Here I’ll remain while my heart can hide.

It’s been a few weeks since the dizzy heights of my 12 month anniversary of TBI. I was very hopeful and going through some ‘good days’. With TBI you measure time in days. Not weeks or months. You don’t look ahead too far, you have to stay in the here and now. This is both good and bad. It’s good because living in the now is exactly where you want to be, it’s mindful and what I strive for with meditation. It’s bad because it’s hard to do and it’s only sometimes used as a form of protection. ‘Good days’ can turn into ‘bad days’ a mere 24 hours apart. I’ve mentioned in previous posts about the frustrating nature of TBI recovery and it’s back and forth nature so I won’t labour the point here but let’s just say there’s been a few ‘bad days’ since my last post.

I want to talk to you today about the particular breed of anxiety that manifests itself for me.
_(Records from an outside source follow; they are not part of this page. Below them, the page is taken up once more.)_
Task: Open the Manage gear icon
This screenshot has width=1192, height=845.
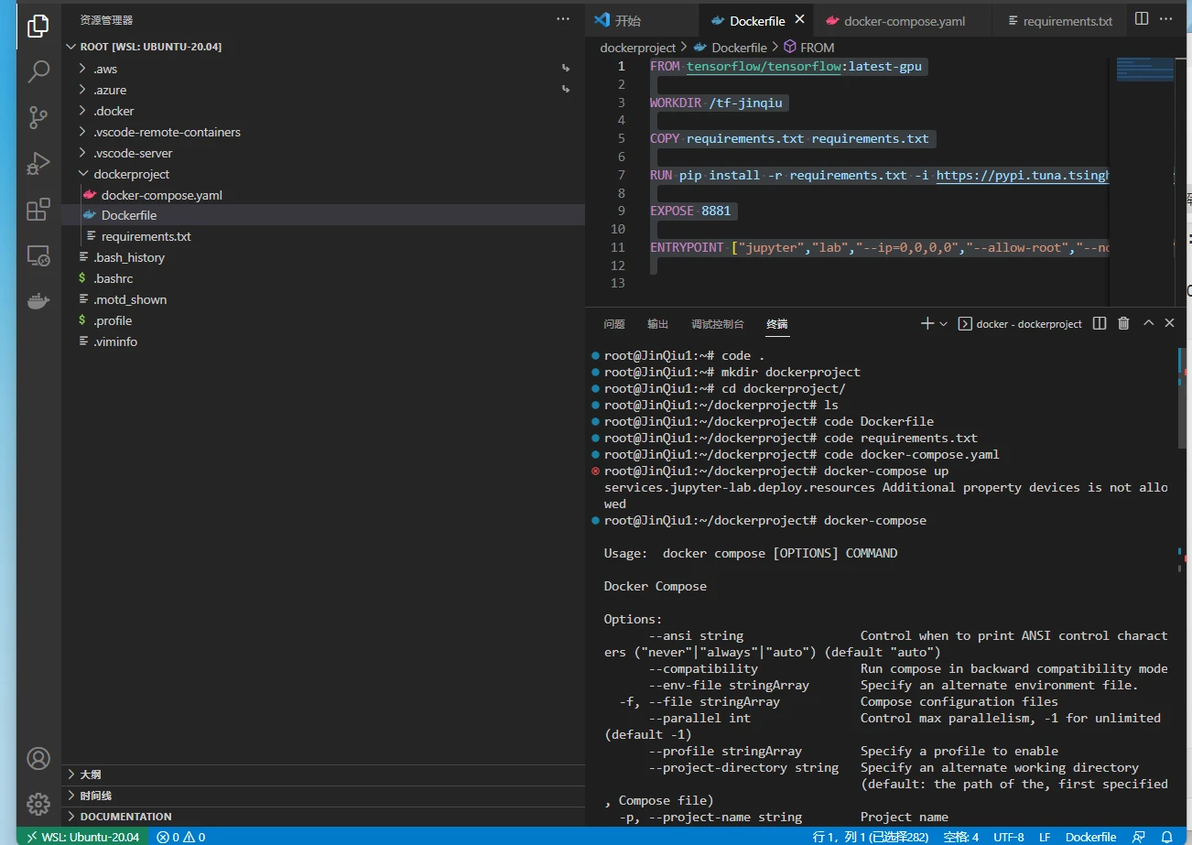Action: pyautogui.click(x=38, y=803)
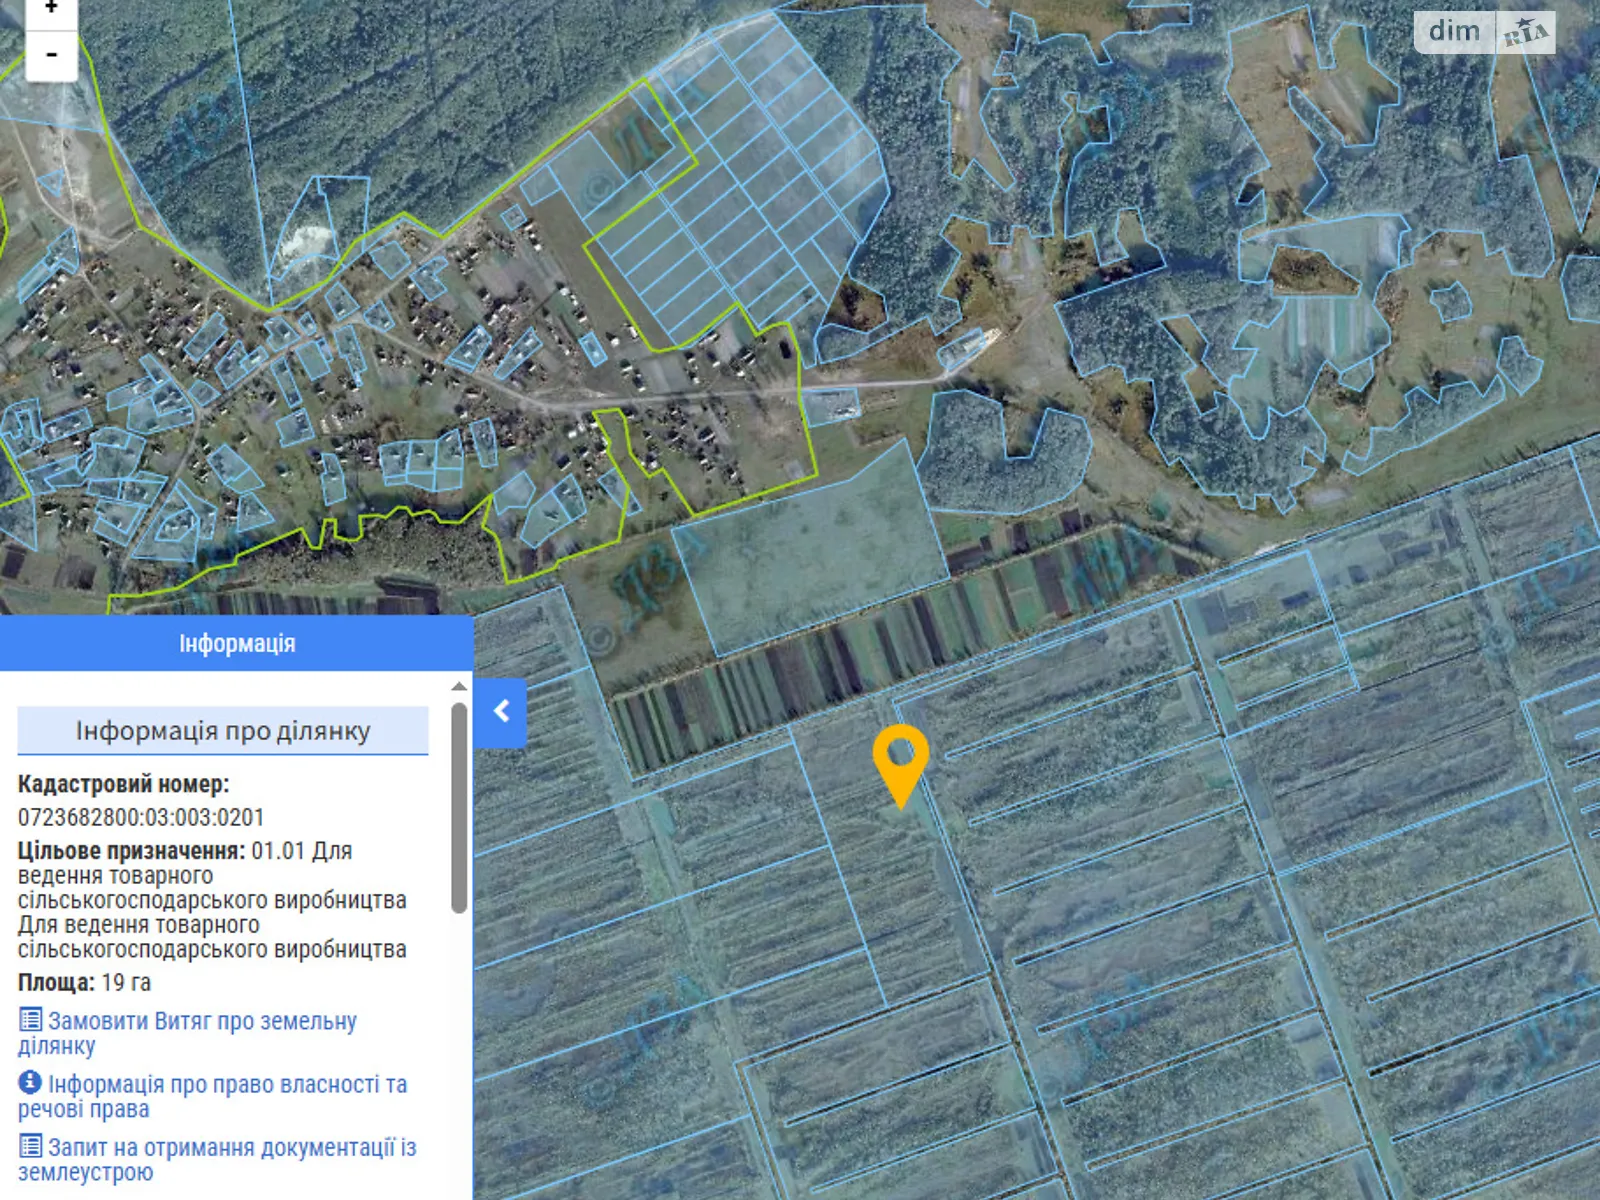
Task: Select the Інформація про ділянку section heading
Action: coord(223,731)
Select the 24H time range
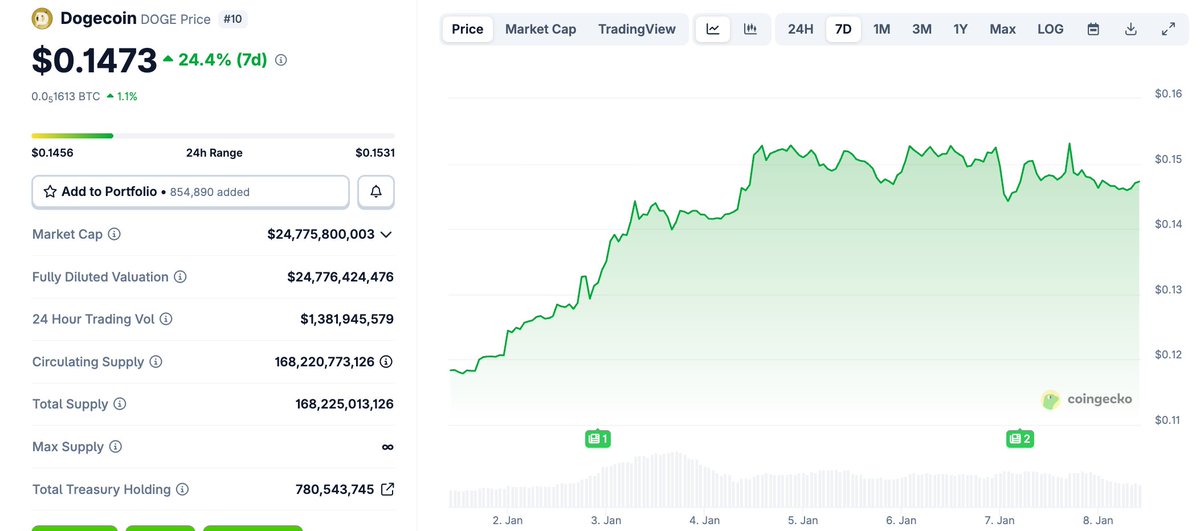The image size is (1200, 531). pyautogui.click(x=800, y=29)
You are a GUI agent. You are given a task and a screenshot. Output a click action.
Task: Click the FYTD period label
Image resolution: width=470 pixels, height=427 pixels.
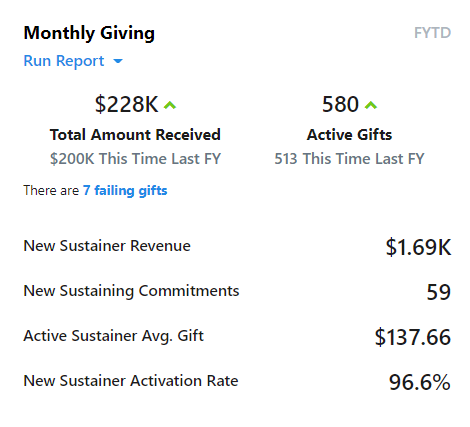click(432, 33)
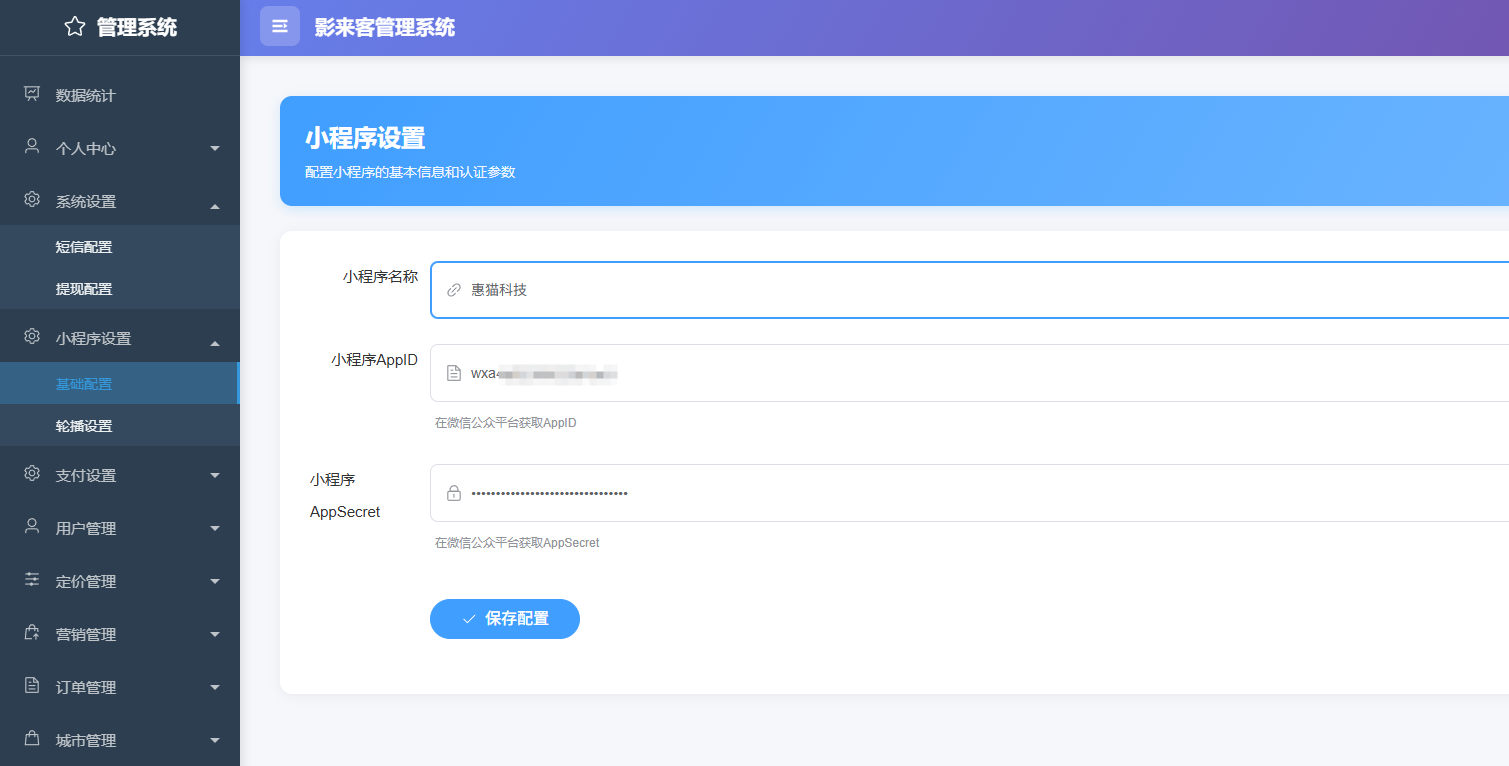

I sometimes have the generic ‘everything is out to get me’ anxiety, though to be fair this is becoming much much less of an issue these days. The other type I have is quite funny really, I have to laugh at myself because I know how ridiculous it is when I get it.

The TBI has gifted me with health anxiety, now don’t get me wrong, it’s not constant and only flares up when I’m low generally or haven’t slept properly for a while. The thing with health anxiety is any tingle, zap or flutter anywhere in my body sets me off on an Internet quest to find just ‘what exactly is wrong with me’. Now you can see where this is leading, I end up convinced that I have TB, Beri Beri, my legs are going to drop off or some such nonsense. The Internet you see is a wonderful tool for knowledge and connection and understanding the world BUT it is also a place for quackery, misinformation and convincing a very bored Braingirl that I have EVERYTHING EVER.

To combat such silliness and general malaise and crappery I am trying to gain control of my thoughts and feelings. Instead of letting them run away with themselves and tell me all sorts of dark horrible nonsense I want to lighten my load and make life a little easier for myself.

This wee article sums it up for me http://tinybuddha.com/blog/3-steps-to-practice-acceptance-have-a-peaceful-life/

i’m trying very hard to let go and find beauty in things again. It’s difficult and I don’t always get it right but it’s a start.